■ **TEXT SEGMENT**
Why Lana Del Rey Makes Me Fucking Hate Music Too
So I am fed up with the fucking Stone Roses, I think I’ve made that clear. And as for Lana Del fucking Rey, Christ she’s been getting on my tits recently as well.
Funnily enough, you know, I actually like Video Games; I genuinely think it’s a pretty good pop song, and if it was just that song by itself then I would presumably really like it.
But there are two things which started out just mildly annoying me, but with their sheer ubiquity have turned an indifferent snort into utter loathing.
The ubiquity itself is fucking annoying enough, just to start with. This is of course a little related to envy, but I have been checking the 6Music playlists a lot recently, for any sign of them playing our recent releases, and whilst they’ve cropped up here and there, that fucking Video Games tune has been on every fucking show at least once, every day for fucking weeks.
And the song, as much as I like it, just isn’t that good. I don’t know how fucking incredible a song would have to be before I wouldn’t be just slightly irritated seeing it all over the place like that, but I would imagine sampled birdsong from rare starlings whose wings are tipped with silver would have to be involved in some way.
It just fucking annoys me that all these unsigned bands and tiny labels are slaving away for fucking ages trying to get the slightest glimmer of attention, and some major label marketing department dresses up an established attention whore in something slinky and glamorous, butchers her fucking face, throws her at the media in a shower of pouting and cash and lo and be-fucking-hold, all the rest of us trying our best to score a moment here or there are instantly buried in an avalanche of sex-pouts.

■ **INFORMATION SUPPLIED**
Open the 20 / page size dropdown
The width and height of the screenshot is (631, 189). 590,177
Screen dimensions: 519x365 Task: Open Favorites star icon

■ **EXERCISES TO COMPLETE**
(1) Retype the Lana Del Rey post word for word, everything from "Funnily enough, you" down to "for fucking weeks.".
(2) In the Lana Del Rey post, whose playlists has the writer been checking for signs of their recent releases?

■ **SOLVED PROBLEMS**
(1)
Funnily enough, you know, I actually like Video Games; I genuinely think it’s a pretty good pop song, and if it was just that song by itself then I would presumably really like it.
But there are two things which started out just mildly annoying me, but with their sheer ubiquity have turned an indifferent snort into utter loathing.
The ubiquity itself is fucking annoying enough, just to start with. This is of course a little related to envy, but I have been checking the 6Music playlists a lot recently, for any sign of them playing our recent releases, and whilst they’ve cropped up here and there, that fucking Video Games tune has been on every fucking show at least once, every day for fucking weeks.

(2) 6Music's playlists.